Raymond Tampubolon (26), pemasok durian dari usaha dagang Durian Sirait, mengatakan, seluruh pelosok Sumut sudah ia jelajahi demi suplai durian bulat atau daging saja. Di Nias, misalnya, karena transportasi sulit, ia bawa dalam bentuk daging durian beku. Hal sama di Mentawai, Sumbar.
Saat-saat tertentu ketika tak ada pasokan durian dari Sumut, durian dipasok dari jauh. Musim ini ia bawa durian dari Painan, Pesisir Selatan, Sumbar. ”Saya berangkat dari Painan kemarin jam tiga sore,” kata Raymond. Sampai Medan hari berikutnya jelang tengah malam, atau 36 jam. Ia pun kerap mencari durian hingga Bengkulu dan Palembang. Untuk membawanya sampai ke Medan, durian diangkut dengan mobil bak berpendingin.
Durian per mobil L-300 dihargai Rp 30 juta karena sedang musim kecil. Saat musim besar, harga biasanya turun. Jika setiap malam mobil-mobil durian masuk Kota Medan, dalam satu bulan perputaran ”uang durian” puluhan miliar rupiah. Itu belum termasuk durian untuk ekspor.

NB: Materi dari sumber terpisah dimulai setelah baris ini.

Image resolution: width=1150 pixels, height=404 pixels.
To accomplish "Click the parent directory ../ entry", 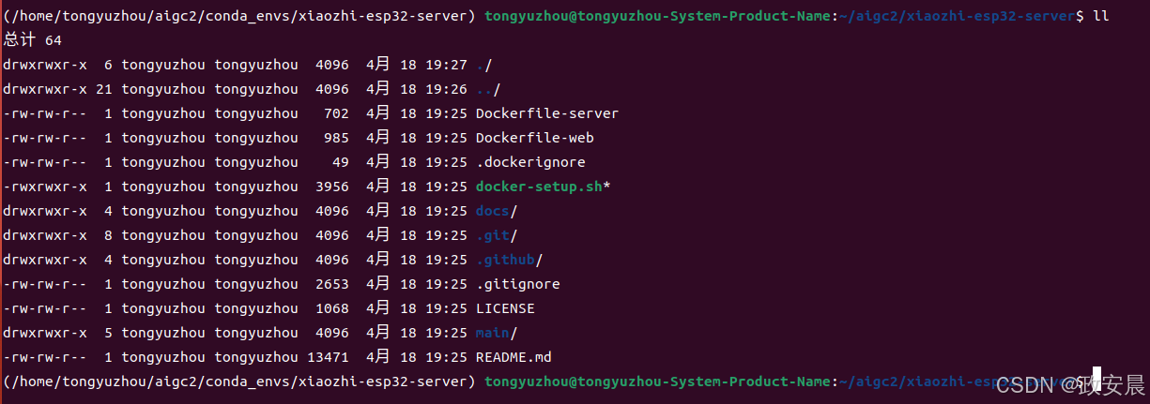I will click(488, 89).
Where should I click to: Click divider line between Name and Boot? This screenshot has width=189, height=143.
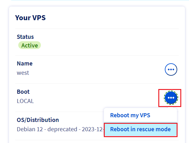point(97,83)
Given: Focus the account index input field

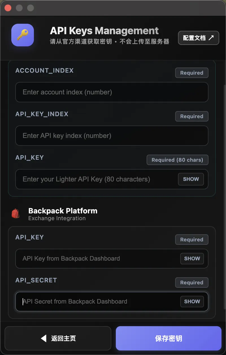Looking at the screenshot, I should pyautogui.click(x=112, y=92).
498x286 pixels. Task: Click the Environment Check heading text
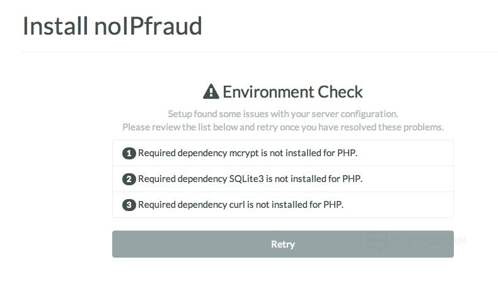tap(292, 92)
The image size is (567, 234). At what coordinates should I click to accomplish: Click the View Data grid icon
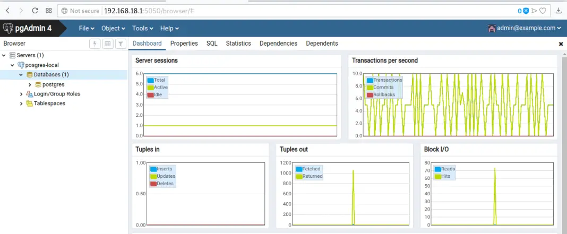pyautogui.click(x=108, y=44)
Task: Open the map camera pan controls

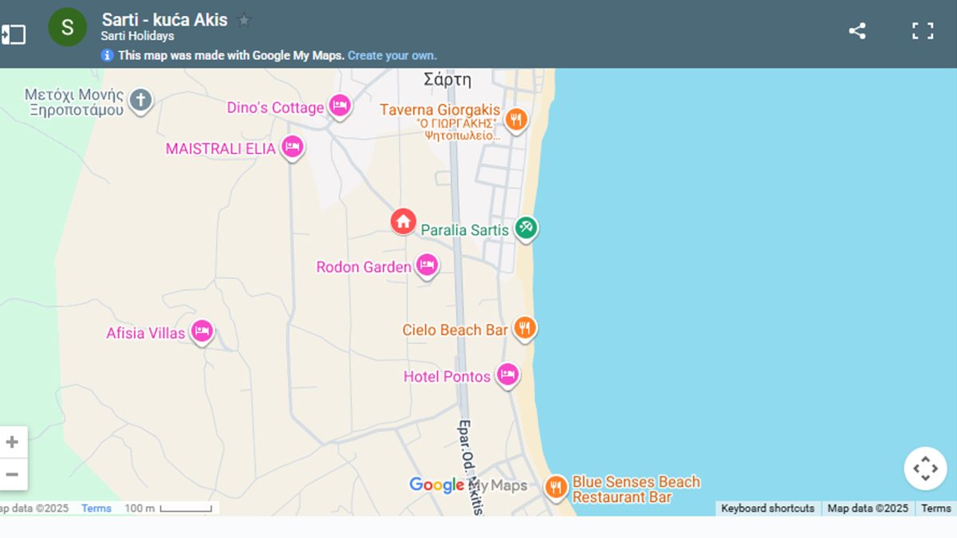Action: point(924,469)
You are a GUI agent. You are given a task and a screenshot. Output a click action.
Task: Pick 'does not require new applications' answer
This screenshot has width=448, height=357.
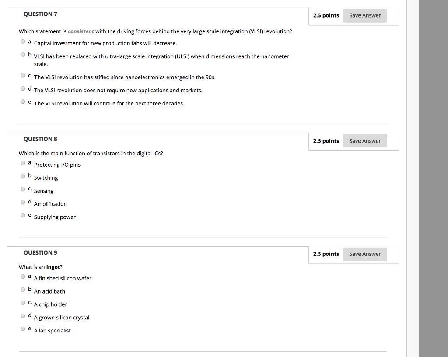23,89
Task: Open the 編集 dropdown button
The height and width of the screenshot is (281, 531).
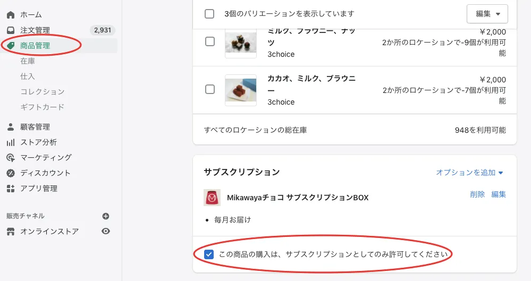Action: (x=487, y=14)
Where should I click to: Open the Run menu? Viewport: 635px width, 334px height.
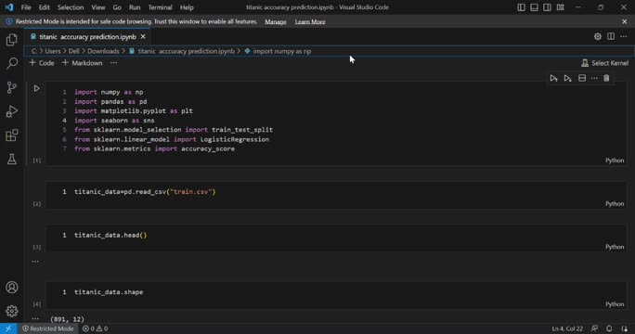coord(135,7)
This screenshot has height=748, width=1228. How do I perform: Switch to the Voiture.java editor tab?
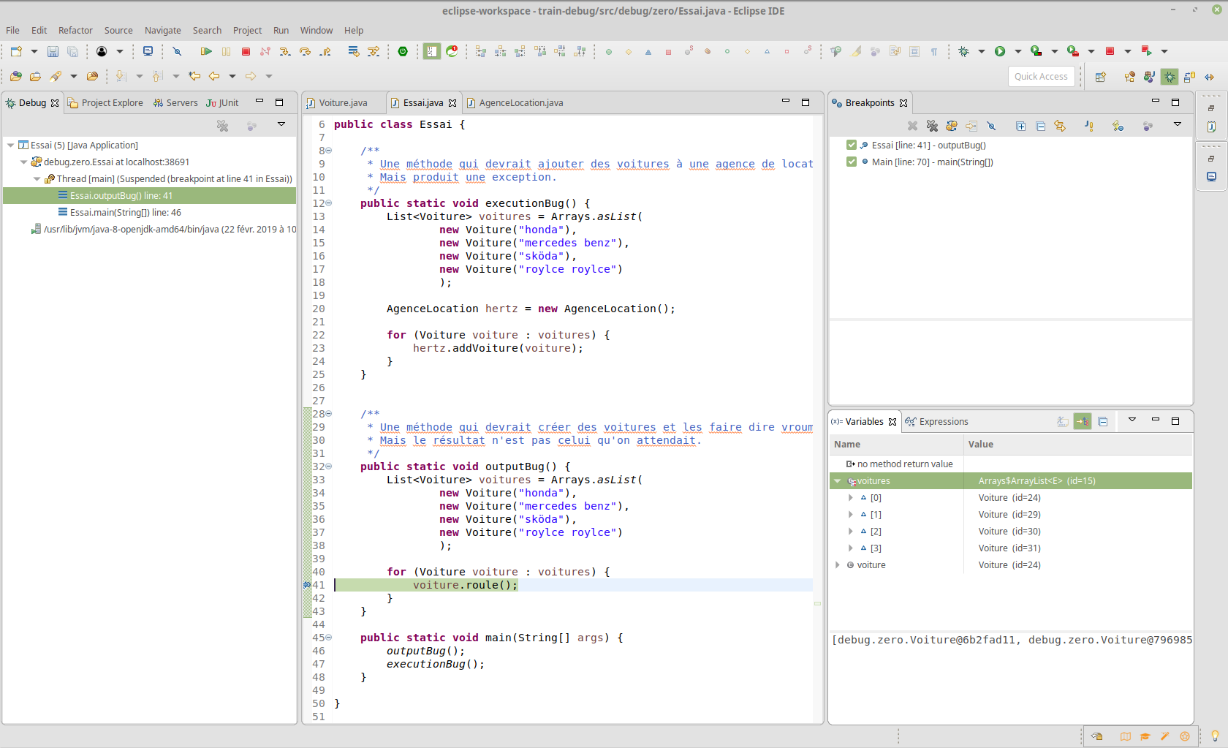coord(342,103)
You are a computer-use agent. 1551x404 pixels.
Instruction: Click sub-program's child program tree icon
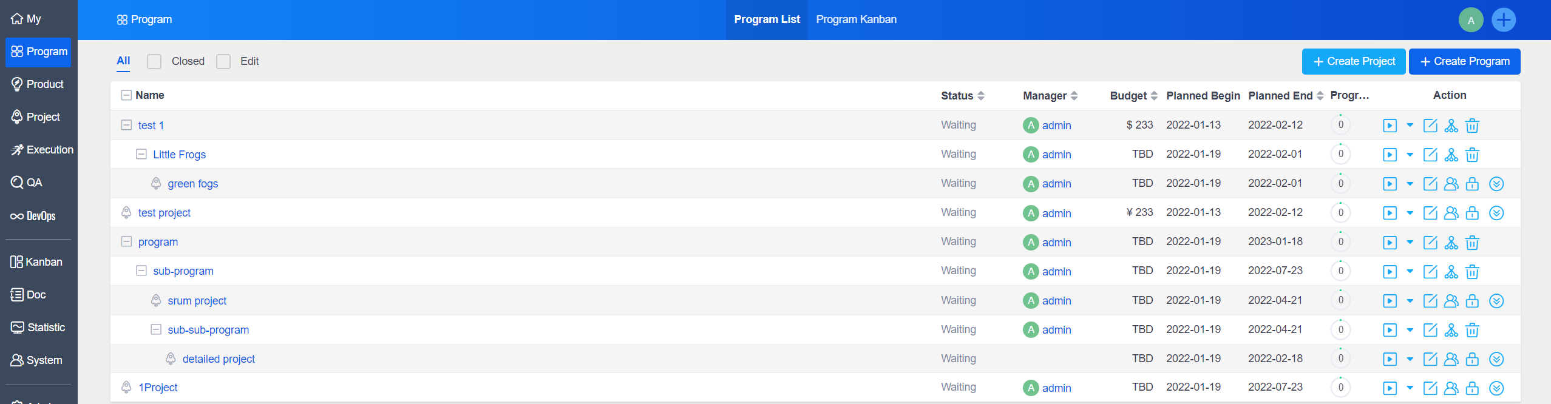coord(1451,272)
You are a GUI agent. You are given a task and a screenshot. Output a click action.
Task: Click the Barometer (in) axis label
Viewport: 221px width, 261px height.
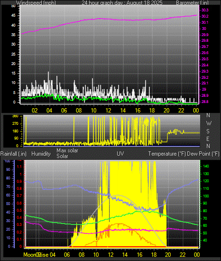192,3
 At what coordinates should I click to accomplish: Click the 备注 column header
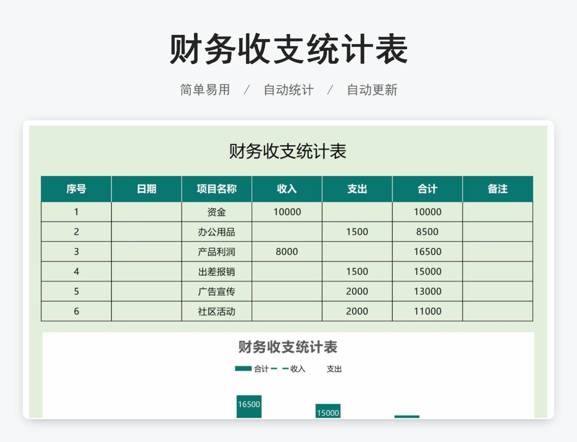pos(497,189)
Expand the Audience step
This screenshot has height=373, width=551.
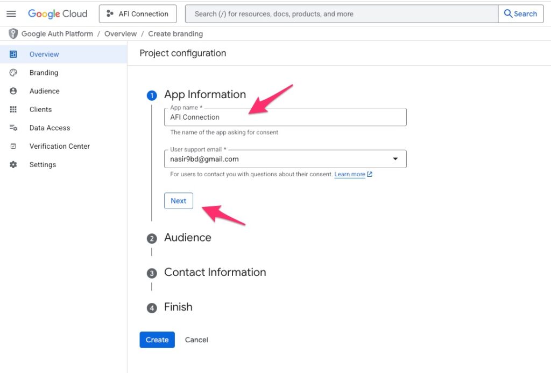coord(187,238)
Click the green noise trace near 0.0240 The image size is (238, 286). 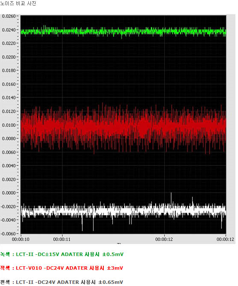point(123,32)
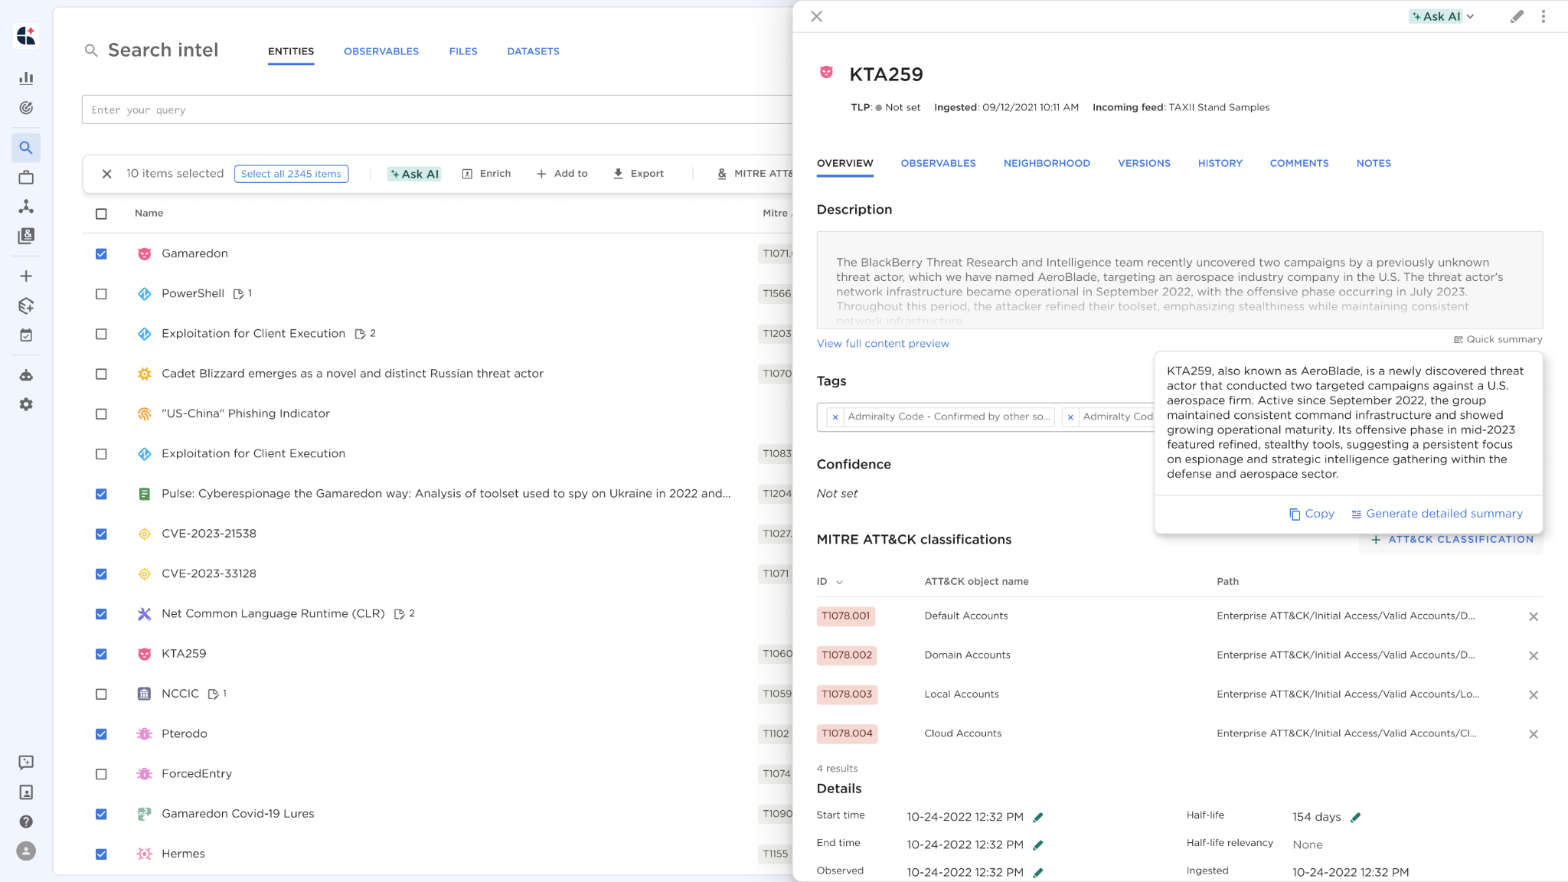Click the pencil edit icon for KTA259
This screenshot has width=1568, height=882.
(1517, 17)
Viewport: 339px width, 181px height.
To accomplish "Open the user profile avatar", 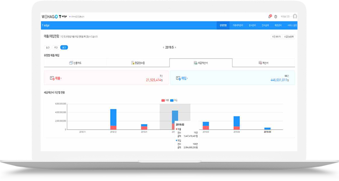I will pos(295,17).
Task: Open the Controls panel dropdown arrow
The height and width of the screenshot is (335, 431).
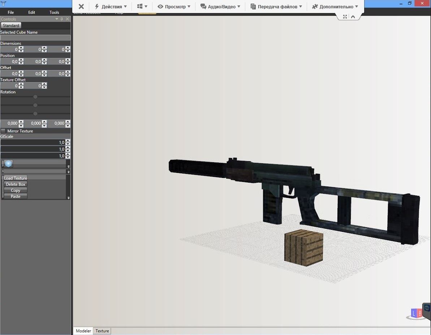Action: point(57,19)
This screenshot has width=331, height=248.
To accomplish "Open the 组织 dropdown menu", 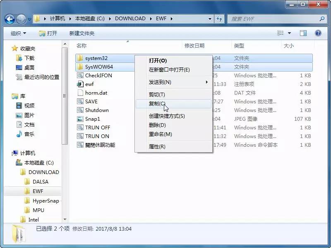I will (x=18, y=33).
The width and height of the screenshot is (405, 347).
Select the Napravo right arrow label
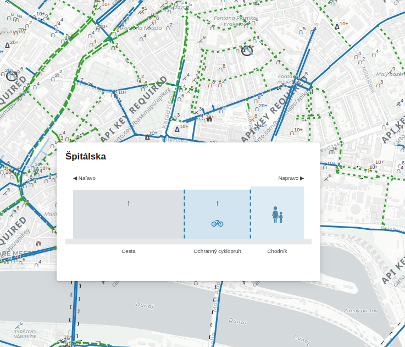pyautogui.click(x=291, y=178)
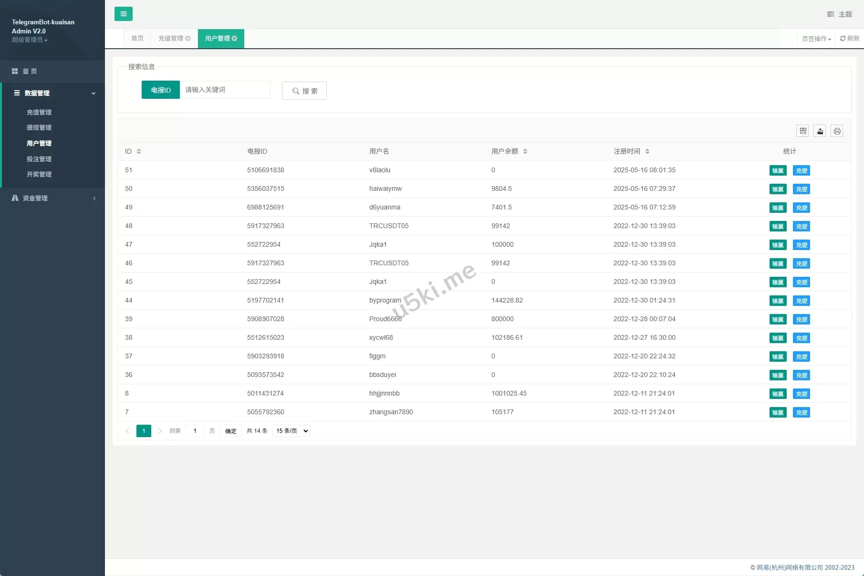The image size is (864, 576).
Task: Open the 15 条/页 page size dropdown
Action: (291, 431)
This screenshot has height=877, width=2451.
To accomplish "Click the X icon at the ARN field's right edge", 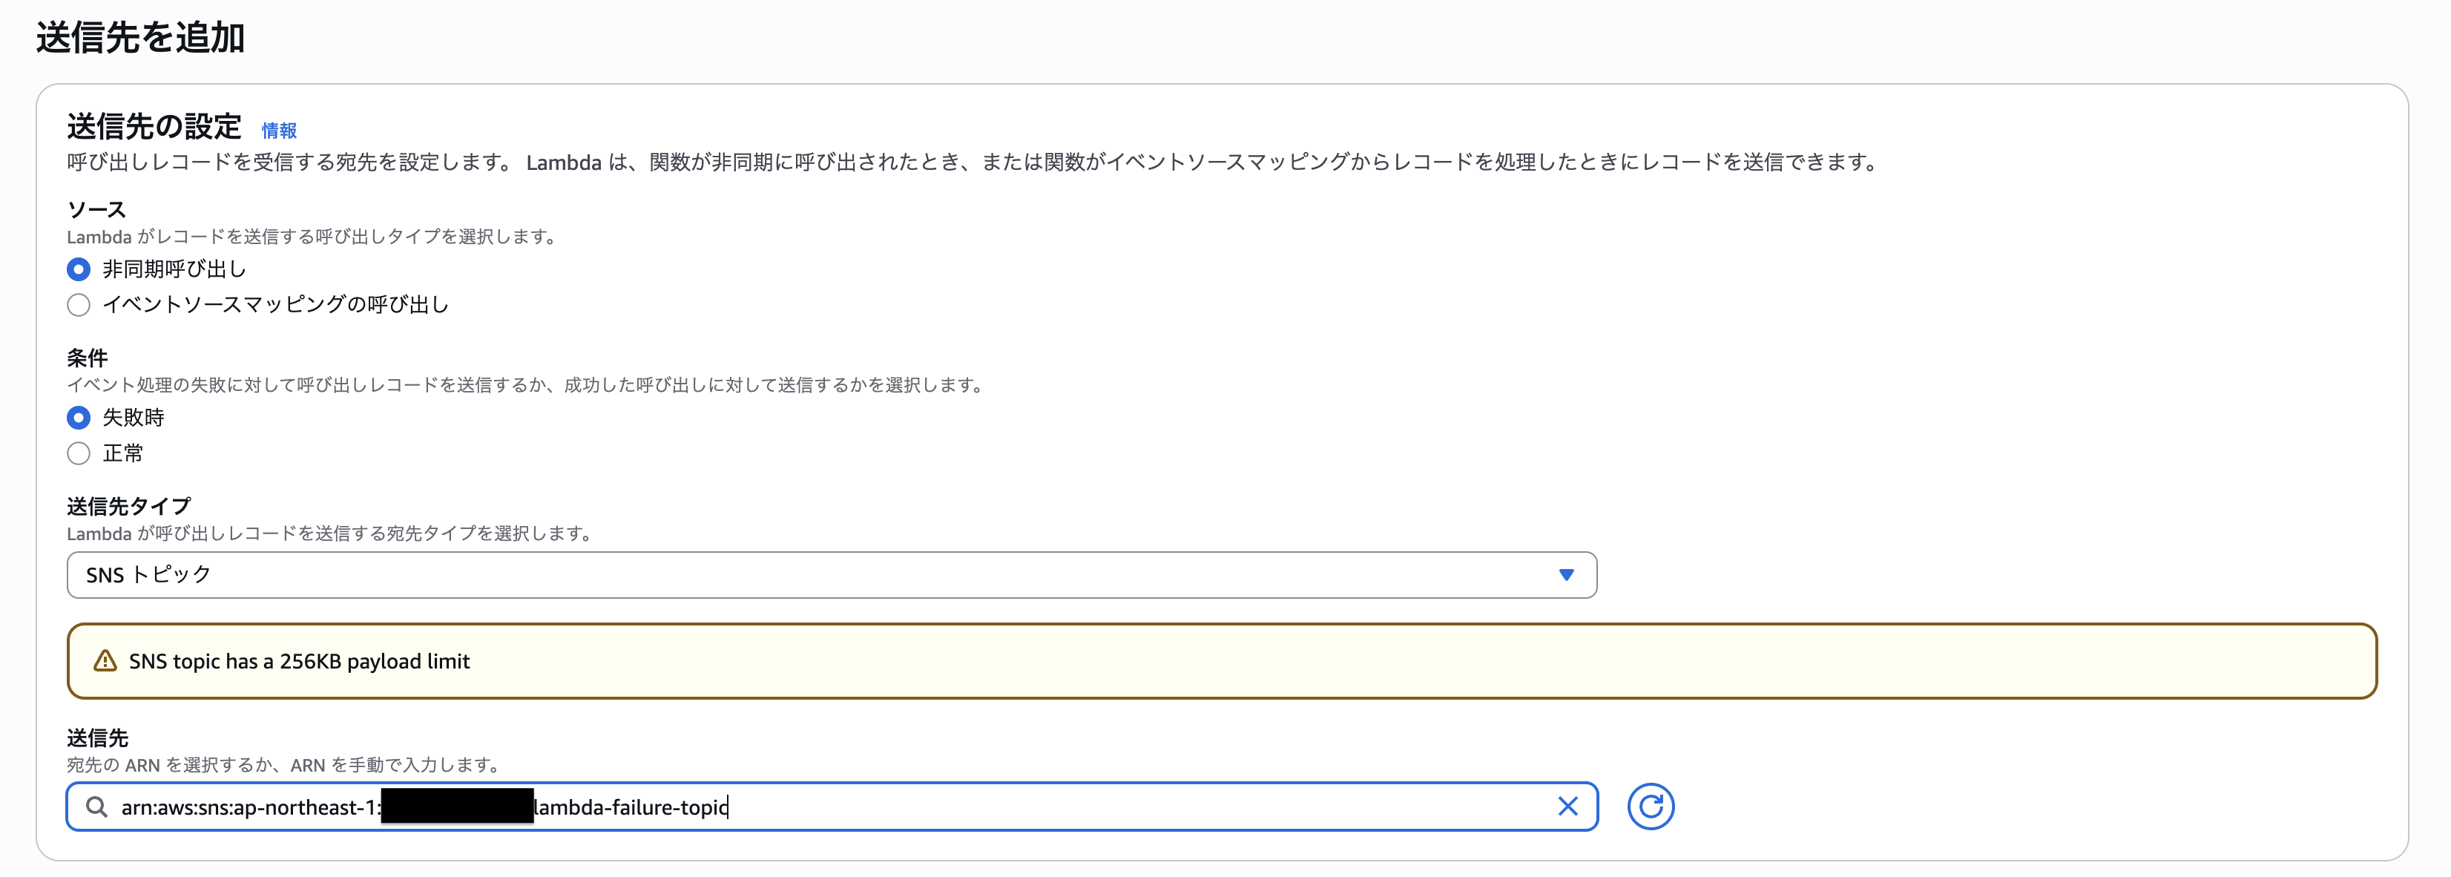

Penjualan durian di Medan bertransformasi menjadi lapak modern bukan tanpa proses. Zainal Abidin (53), pemilik Ucok Durian, bercerita, tahun 1980-an hingga 1990-an, puluhan petani berjualan durian di kanan-kiri Jalan Iskandar Muda setiap musim durian. Mereka berjualan di atas tanah.
Ia yang saat itu buruh angkut durian akhirnya mendirikan lapak bersama pedagang lain. Durian ditumpuk di trotoar, kursi plastik dan tikar disediakan. Durian tidak bagus, gratis.
Syahrial (45), teknisi Ucok Durian, menyebut, kunci sukses itu kualitas. Itu pula yang dijunjung di Si Bolang Durian.
Masuk bisnis durian tahun 2016, pemiliknya yang kebanyakan anak muda mengusung konsep kekinian. ”Kami buat tempat makannya senyaman mungkin dan instagramable,” kata Hendry (31), team leader Si Bolang Durian.
Mereka pun berinovasi menawarkan harga durian per kilogram, yakni Rp 85.000. Durian yang tidak terpilih pembeli juga tidak disajikan. Dari durian-durian ”tertolak” itulah hadir pancake, bolu, martabak, risoles, kebab, es buah, es serut, hingga es krim.
Reni Anjelita Harahap (26) misalnya, membuka dua lapak kebab durian di Jalan Mansyur dan Jalan Setia Budi Medan dua tahun terakhir. Lajang lulusan Universitas Muslim Nusantara, Medan, itu mempekerjakan dua pegawai. "Lumayan sih hasilnya. Penggemarnya banyak," kata dia.
Daging durian beku pun diekspor ke negara-negara di kawasan Asia, Australia, dan Amerika. ”Banyak dijadikan durian es krim,” kata Yusfahri Perangin-Angin, Kepala Subbagian Program Dinas Tanaman Pangan dan Hortikultura Sumut.
Di Kota Medan, geliat ”durian runtuh” menjadi berkah sepanjang tahun. Tak terhitung keluarga hidup dari sana.